Press Release: ClimateCare ranks number one for health impact projects

Climate and sustainable development expert ClimateCare has once again been awarded the title Environmental Finance Best Project Developer – Public Health. The award was created four years ago to acknowledge the growing movement towards integrated climate and sustainable development projects, and has been won every year by ClimateCare since that time.

“As a project developer specialising in programmes that deliver both Development and Climate outcomes, we are delighted that our ability to create positive health outcomes has once again been recognised by our clients, peers and competitors in the market” says ClimateCare’s CEO Edward Hanrahan

Over the last year ClimateCare has seen growing interest from government and businesses wanting to deliver measurable health and wider social impacts through its multiple impact projects and has recently launched a number of new clean cooking, safe water and solar energy projects with partners from DFID to Jaguar Land Rover. It has also opened a new office in India to respond to demand for projects there.

“To date ClimateCare has worked with partners to improve 16.5 million lives, but that’s only part of the story – the real impacts are the individual people and families whose lives have been transformed through our work” says Hanrahan.

Tyson Simiya with safe water purifier

Tyson Simiya now has safe water to drink at school thanks to a project funded by Jaguar Land Rover that will provide safe water to 300,000 school children in the Bungoma region of Kenya, helping improve pupil’s health, education and employment prospects.

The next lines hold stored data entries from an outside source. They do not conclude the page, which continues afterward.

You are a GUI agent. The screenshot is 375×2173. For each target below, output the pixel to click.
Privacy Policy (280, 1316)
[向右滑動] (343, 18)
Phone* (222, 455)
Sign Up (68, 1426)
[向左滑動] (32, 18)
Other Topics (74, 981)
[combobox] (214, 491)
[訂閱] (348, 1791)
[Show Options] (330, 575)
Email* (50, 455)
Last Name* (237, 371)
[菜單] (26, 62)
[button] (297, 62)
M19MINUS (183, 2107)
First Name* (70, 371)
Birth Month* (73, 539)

Why does this approach work?

“Simple household interventions can have a dramatic impact on health” explains ClimateCare’s Project Director Tom Morton.

Just last month, research by the Kenya National Bureau of Statistics showed that pneumonia has killed more Kenyans that malaria in the past year, and that people who use kerosene, animal waste, charcoal and wood fuel for lighting and cooking – especially in rural Kenya – are more likely to die from pneumonia [1].

Working with ClimateCare, organisations can fund programmes to quickly and cost effectively cut indoor air pollution by making solar power, efficient stoves and gravity fed water filters affordable for families – reducing the risk of pneumonia, diarrhoea and other diseases.

ClimateCare’s award winning funding models and market based approach bring the best of business thinking to sustainable development, meaning its clients see their money creating impact at scale and leaving a lasting legacy.

ClimateCare’s project pipeline includes immediate opportunities for corporates and governments to work together, delivering positive health, economic and environmental impacts:

  • Reduce the risk of waterborne disease by providing safe water to homes, schools and health centres across key areas of sub-Saharan Africa, India and South East Asia
  • Cut indoor air pollution by making clean cooking solutions and solar energy affordable to base of pyramid households.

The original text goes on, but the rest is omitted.